(Stored dataset items)

BEGIN

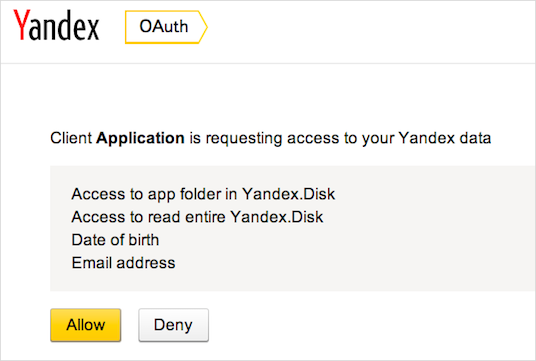
Task: Click the Email address permission
Action: tap(123, 263)
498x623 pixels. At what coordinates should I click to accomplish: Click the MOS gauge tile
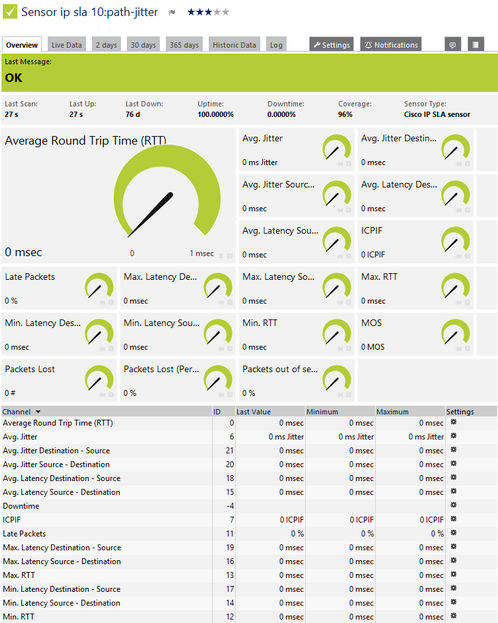pos(415,334)
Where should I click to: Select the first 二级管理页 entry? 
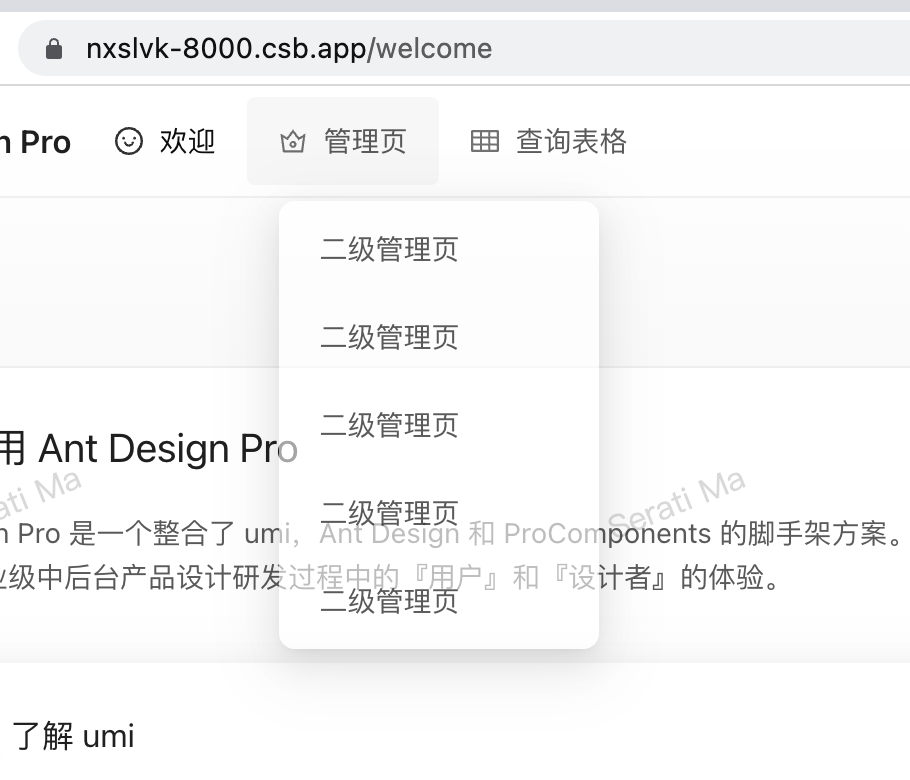pos(388,249)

END

▶ WHAT TO PRODUCE:
Write out each line exactly, from the one containing "Where should I" through the end of the entries, and skip the pictures.

▶ ANSWER BOX:
Where should I click to: Select the first 二级管理页 entry? 
pos(388,249)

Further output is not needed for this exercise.